Is The New Federal Vaccine Mandate Constitutional?
If you have been following the news, you have likely heard that President Joe Biden recently announced a plan to require private businesses with more than 100 workers to require vaccinations or mandatory COVID testing.
The question everyone has been asking their lawyer friends is “Can he do that?”
The answer is – maybe.

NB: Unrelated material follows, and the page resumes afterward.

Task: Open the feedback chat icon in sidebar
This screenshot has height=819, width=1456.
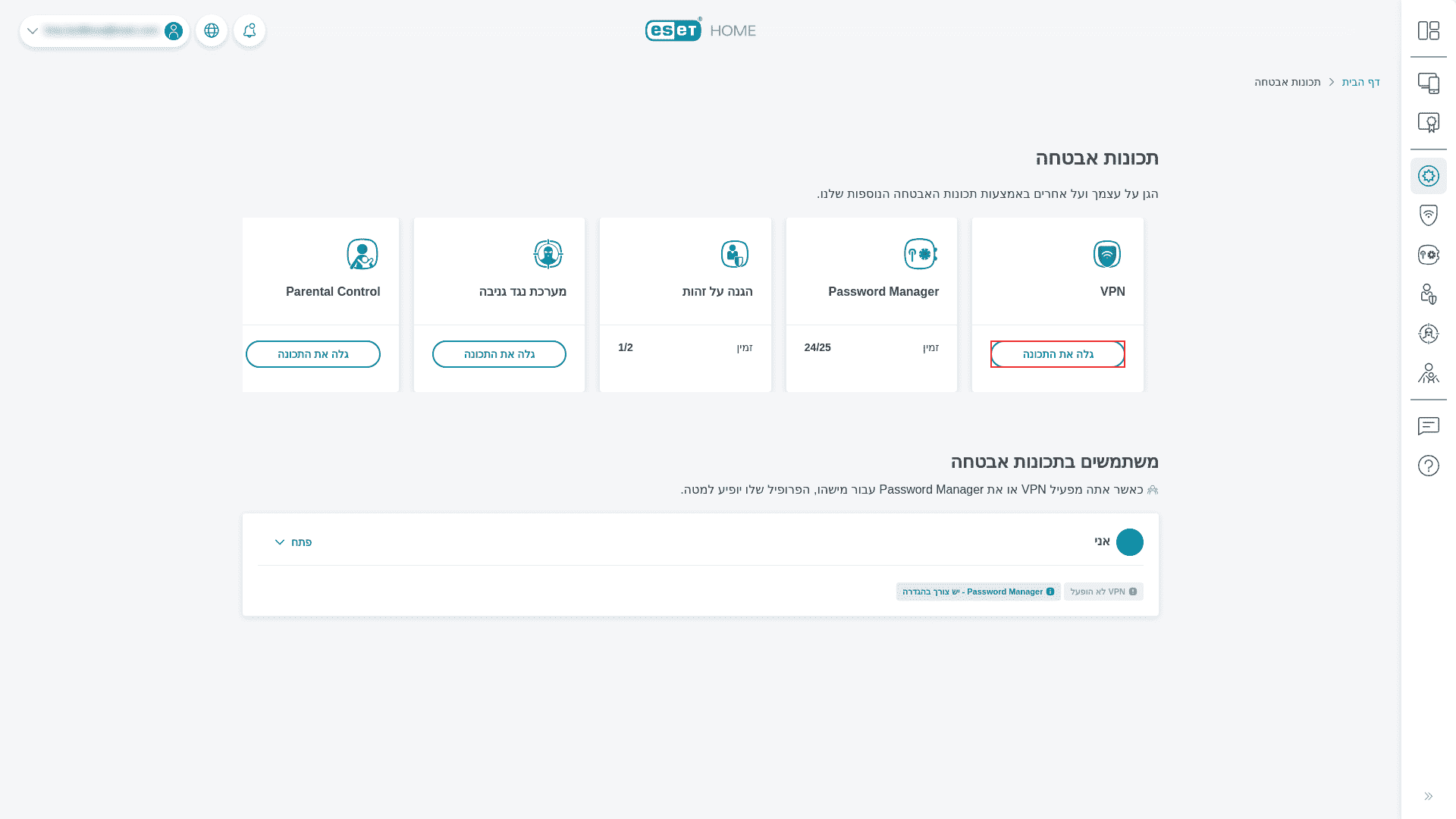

The Occupational Safety and Health Act of 1970 (OSHA) authorizes the Secretary of the U.S. Department of Labor to implement emergency rules, without the formal notice and comment process, when “employees are exposed to grave danger from exposure to substances or agents determined to be toxic or physically harmful or from new hazards.”
The rule is known as an “emergency temporary standard,” and it must be “necessary to protect employees from such danger.” The formal rule-making process—which can take years to complete—would follow the emergency rule.
The emergency provision has been used only nine times in history and only on one of these occasions was it upheld in court.
James Sullivan, a lawyer at Cozen O’Connor, suggests some legal challenges the emergency vaccine rule could allege that there is no “grave danger,” because circumstances are not any worse today than they were a year ago, and that the 100-employee threshold is an entirely arbitrary one.
The last time that the OSHA tried to enact an emergency standard was in 1983, when the Reagan administration sought to limit workers’ asbestos exposure. The 5th U.S Circuit Court of Appeals at New Orleans struck down the rule in Asbestos Information Association v. OSHA. The appeals court gave the OSHA leeway to define “grave danger” but said the agency failed to consider lesser alternative rules, such as requiring worker respirators.
There is a likelihood that the dispute could eventually reach the U.S. Supreme Court.